I have gone a bit mad on spring bulbs in the bed overlooked by the family room. Snowdrops; muscari; daffs; tulips; hyacinth. Looks lovely but I’m dreading all those dying leaves! Can I dig them all up, dry them off in the greenhouse and overwinter them?
Hello Beryl, Louise here. First off, I think if you were to dig them all up and dry them off etc you’d be there forever! When you say you’ve gone a bit mad on spring bulbs, I imagine that you’ve put all these bulbs in quite recently?

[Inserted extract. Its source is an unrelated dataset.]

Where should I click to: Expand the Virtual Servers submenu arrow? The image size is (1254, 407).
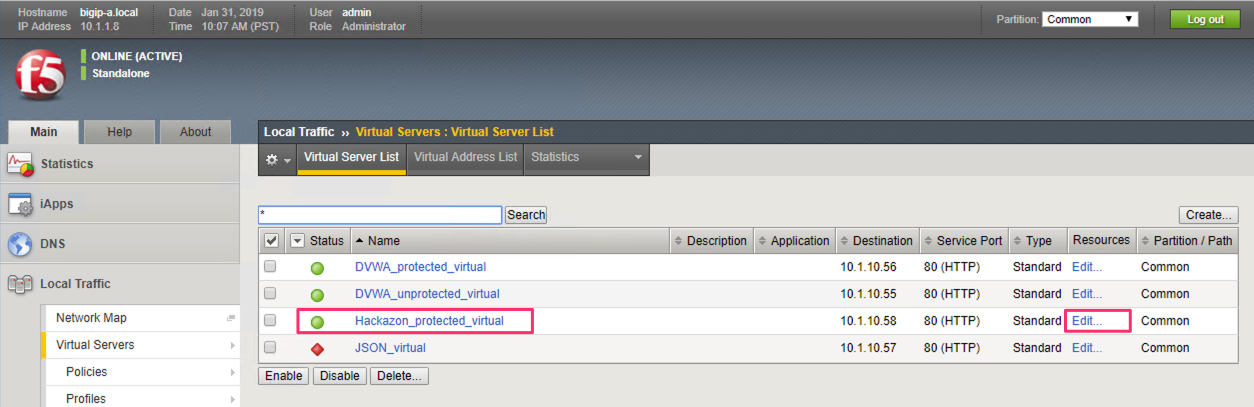[233, 345]
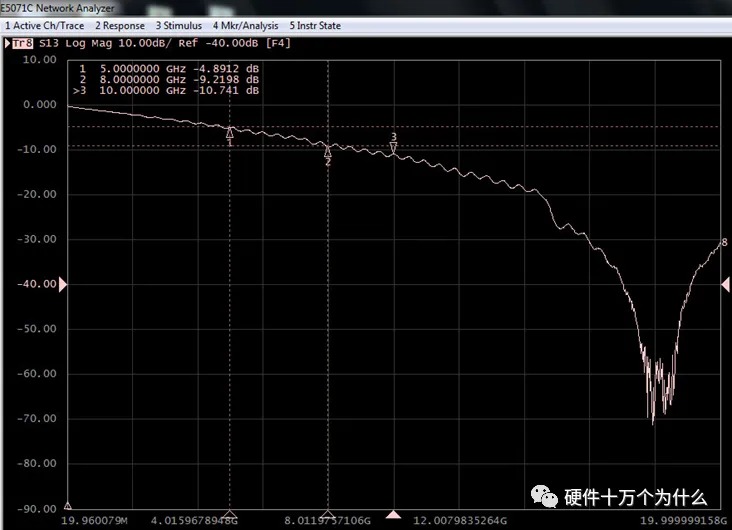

What you need to do is to lift certain clumps of bulbs when they’ve finished flowering (and I would replant these elsewhere immediately), and plant some herbaceous perennials in those gaps. You make no mention of aspect, but I am thinking that this must be quite a sunny spot; there are so many summer perennials to choose from but I would avoid those such as phlox, asters, solidago etc which need dividing every few years as this will really disturb your bulbs. I might plant Hosta plantaginea which is one that is very tolerant of a sunny spot, also H ‘Honeybells’. here are many interesting sedum that would do the job well, hardy geraniums and euphorbia polychroma springs to mind, paeonies even, I could go on and on …..
If it’s a partially shady spot you’ll have to come back to me! Good luck!